SELECTED EXTRACT:
Here in Brazil, unemployment has exploded in the months of imposed energy
rationing. Factories have been forced to lower production to meet their
rationing quota. In a recent survey, 63% of the industrial managers questioned
said layoffs were unavoidable because of the energy crisis. Citizens, fearful
of losing energy all together, have reduced buying of new electrical
appliances. Refrigerator and electrical appliance sales are down 33% this
week. Even sales of electric door bells, a small industry, are down 31%. And
if you walk around poorer neighborhoods, where the shops sell 2nd
or 3rd hand appliances without energy-saver controls, you will see
that several used appliance stores have closed and the others are selling used
furniture or other substitutes to try to hang in.
In the panic and discomfort, it is hard to be rational and discerning. This
works well for those who want to benefit from the situation, but it is bad for
the earth, for humanity and the rest of the earth community. We need to be
agents who seek, verbalize and support calm, studied, balanced, non-violent
short and long term solutions that will guarantee life for all, not just for
those who can pay any price and don’t look to the future.
Now, more than ever it is important to take time to look at what is behind
the crisis.

STATED PROBLEM 1:
Please replace "screenshot" with "screen capture" in the listing, everything from its first line down to the line containing "Action: 105,343", and change nothing else.

Text and item location entries:
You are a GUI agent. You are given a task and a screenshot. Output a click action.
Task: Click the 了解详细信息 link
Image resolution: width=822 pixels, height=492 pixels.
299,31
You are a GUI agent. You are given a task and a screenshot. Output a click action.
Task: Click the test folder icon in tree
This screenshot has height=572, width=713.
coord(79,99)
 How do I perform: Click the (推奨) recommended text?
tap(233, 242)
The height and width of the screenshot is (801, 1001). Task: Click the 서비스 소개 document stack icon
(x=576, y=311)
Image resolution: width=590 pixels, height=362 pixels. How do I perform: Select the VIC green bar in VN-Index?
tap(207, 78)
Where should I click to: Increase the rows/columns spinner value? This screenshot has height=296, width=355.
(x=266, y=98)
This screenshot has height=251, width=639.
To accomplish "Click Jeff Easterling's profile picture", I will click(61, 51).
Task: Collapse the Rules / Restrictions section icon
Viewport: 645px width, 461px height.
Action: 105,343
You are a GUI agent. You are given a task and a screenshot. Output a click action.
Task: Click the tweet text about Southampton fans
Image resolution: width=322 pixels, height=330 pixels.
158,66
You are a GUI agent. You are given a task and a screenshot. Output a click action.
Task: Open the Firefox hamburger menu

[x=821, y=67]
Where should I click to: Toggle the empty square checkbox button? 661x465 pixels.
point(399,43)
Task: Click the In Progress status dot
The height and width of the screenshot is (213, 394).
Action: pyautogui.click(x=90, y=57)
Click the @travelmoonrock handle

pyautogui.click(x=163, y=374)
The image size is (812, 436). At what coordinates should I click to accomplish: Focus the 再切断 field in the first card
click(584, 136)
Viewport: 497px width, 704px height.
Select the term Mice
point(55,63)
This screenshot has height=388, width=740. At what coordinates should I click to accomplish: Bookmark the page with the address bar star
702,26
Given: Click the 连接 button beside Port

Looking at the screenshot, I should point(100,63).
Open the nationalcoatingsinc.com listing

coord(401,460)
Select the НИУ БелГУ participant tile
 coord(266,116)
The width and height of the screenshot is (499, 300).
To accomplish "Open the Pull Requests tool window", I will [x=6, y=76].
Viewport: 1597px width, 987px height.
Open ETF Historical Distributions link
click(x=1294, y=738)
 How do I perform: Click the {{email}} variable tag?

STATED PROBLEM 2:
Copy the passage on energy rationing in Brazil word for word, everything from "In the panic" down to "the crisis.".

EXERCISE SOLUTION 1:
You are a GUI agent. You are given a task and a screen capture. Output a click action.
Task: Click the 了解详细信息 link
Image resolution: width=822 pixels, height=492 pixels.
299,31
You are a GUI agent. You are given a task and a screen capture. Output a click action.
Task: Click the test folder icon in tree
This screen capture has height=572, width=713.
coord(79,99)
 How do I perform: Click the (推奨) recommended text?
tap(233, 242)
The height and width of the screen capture is (801, 1001). Task: Click the 서비스 소개 document stack icon
(x=576, y=311)
Image resolution: width=590 pixels, height=362 pixels. How do I perform: Select the VIC green bar in VN-Index?
tap(207, 78)
Where should I click to: Increase the rows/columns spinner value? This screen capture has height=296, width=355.
(x=266, y=98)
This screen capture has height=251, width=639.
To accomplish "Click Jeff Easterling's profile picture", I will click(61, 51).
Task: Collapse the Rules / Restrictions section icon
Viewport: 645px width, 461px height.
Action: 105,343

EXERCISE SOLUTION 2:
In the panic and discomfort, it is hard to be rational and discerning. This
works well for those who want to benefit from the situation, but it is bad for
the earth, for humanity and the rest of the earth community. We need to be
agents who seek, verbalize and support calm, studied, balanced, non-violent
short and long term solutions that will guarantee life for all, not just for
those who can pay any price and don’t look to the future.
Now, more than ever it is important to take time to look at what is behind
the crisis.